- _EXTRACT PROVIDED_:

In short, they seem to have hired everyone they needed. Some employers even went the other way, with firms like Meta entering their “year of efficiency” — eliminating tens of thousands of jobs in the process.
Degrees of risk
As corporate heavyweights hit the recruitment brakes, MBA grads are now turning to a previously underexplored path: entrepreneurship.
The share of students starting their own businesses has increased since 2019 at the M7 schools — except for Columbia, where data wasn’t available — with Stanford, already known for churning out ambitious young founders like Evan Spiegel (Snapchat) and Phil Knight (Nike), reaching an all-time high in 2023.
In particular, a growing number of these grads are exploring search funds, where they raise money to acquire and run already established businesses. According to Stanford’s research, a record 94 search funds were launched in 2023 in the US and Canada, up from ~60 the year before and fewer than 10 at the turn of the century.

- _GIVEN INFORMATION_:

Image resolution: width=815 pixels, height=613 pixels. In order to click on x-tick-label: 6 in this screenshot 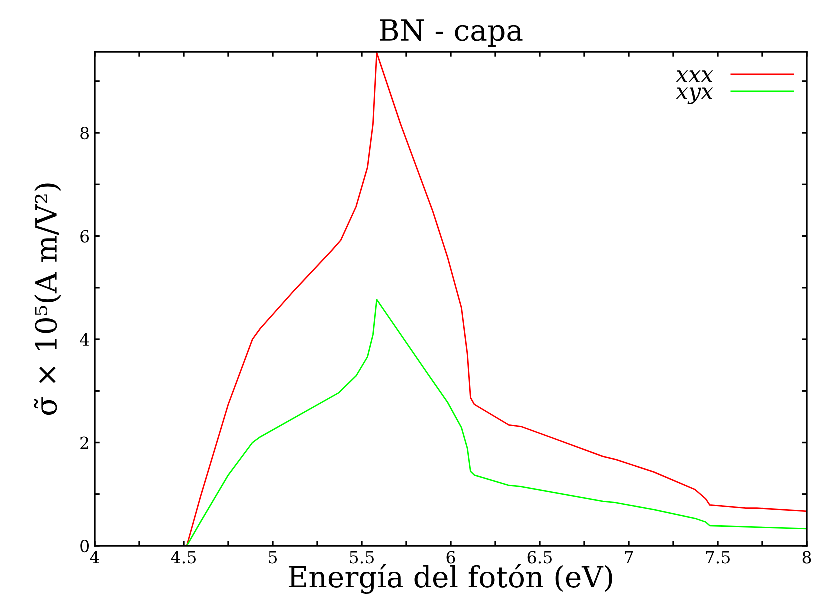, I will do `click(451, 558)`.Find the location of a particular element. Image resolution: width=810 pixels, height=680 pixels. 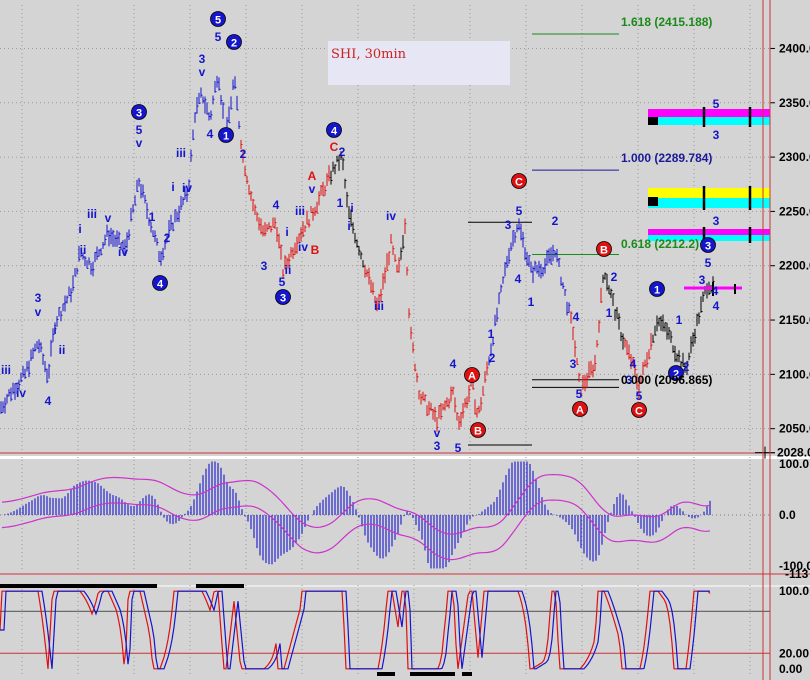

- _REQUIREMENT A_:
Answer these questions using the passage on MBA graduates and entrepreneurship, each on its own line.
(i) What name did Meta give to the period in which it eliminated tens of thousands of jobs?
(ii) Which M7 school is noted as lacking data on students starting their own businesses?
(iii) According to Stanford's research, how many search funds were launched in the US and Canada in 2023?
- _REQUIREMENT B_:
Summarize the passage on MBA graduates and entrepreneurship in two sentences.
- _REQUIREMENT C_:
Carry the passage on MBA graduates and entrepreneurship forward from its final sentence.

- _ANSWER BOX A_:
(i) Its "year of efficiency."
(ii) Columbia.
(iii) A record 94.

- _ANSWER BOX B_:
As large employers slow their hiring and some, such as Meta, cut tens of thousands of jobs, MBA graduates are turning to entrepreneurship. The share starting their own businesses has risen since 2019 at the M7 schools with available data and reached an all-time high at Stanford in 2023, while a growing number are launching search funds to acquire and run established businesses, with a record 94 started in the US and Canada in 2023.

- _ANSWER BOX C_:
So, what’s the appeal of a search fund for a top MBA grad?
In a world where landing a corporate gig is tougher than ever, no matter how shiny or expensive your diploma is, search funds give the opportunity to be a CEO from day 1. They also unlock the potential for big profits and offer something of a middle ground for aspiring founders — buying a company that’s already operating might scratch the entrepreneurial itch, while not requiring you come up with a new “zero-to-one” business venture.